Extracted text

>>

Centuries of violence underlie the civil war that has so far killed over a hundred thousand Syrians, driven out two million refugees, and displaced six and a half million internally, and it is just part of a war where we and other powers are fighting for our own conflicting aims.
Syria is where agriculture and cattle breeding began in Mesopotamia around 10,000 BC. It has been under empires of Iraq, Iran, Egypt, Greece, Rome and Turkey. It was held a thousand years ago by French, English, Italian and German Crusaders. After WW1 when Iraq was taken by the British, it fell under France. Britain later offered not to establish a Jewish state in Palestine in return for hegemony over a Greater Syrian state but France retained control until 1946. Independent Syria made a chaotic start and was stable for only forty years.
Syria’s population includes Arabs, Greeks, Kurds, Turks and others. Roughly three quarters of Syrians are Sunni Muslims, including Kurds who make up 9% of the overall population. Shia Alawites (12%) and Christians (10%) make up the rest along with small numbers of Druze and others.
Although Sunni Arabs are by far the majority, Syria is ruled by Shia Alawites from the narrow coastal region that is separated by a mountain range from a semiarid steppe zone that covers three-quarters of the country and which is bisected by the Euphrates valley where cereals and cotton thrive. The east is desert. In the extreme northeast there is oil and natural gas.

<<

Collected data
>>

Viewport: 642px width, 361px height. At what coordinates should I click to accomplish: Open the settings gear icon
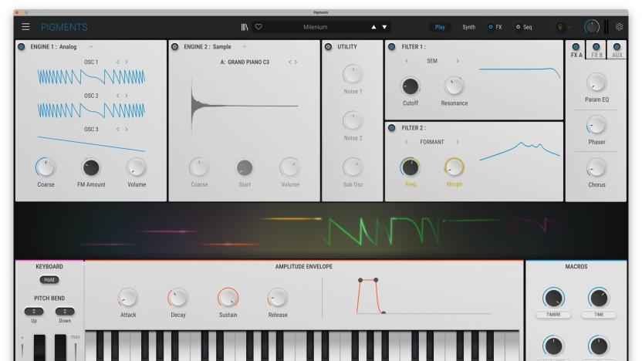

<<

Decide whether each statement agrees with the text on Syria, answering yes or no and quoting the words of the text that settle it: (a) France held control of Syria until 1946. (b) Shia Alawites make up most of Syria's population. (c) Syria's oil and natural gas lie in the extreme northeast.

(a) Yes: "France retained control until 1946."
(b) No: "Roughly three quarters of Syrians are Sunni Muslims."
(c) Yes: "In the extreme northeast there is oil and natural gas."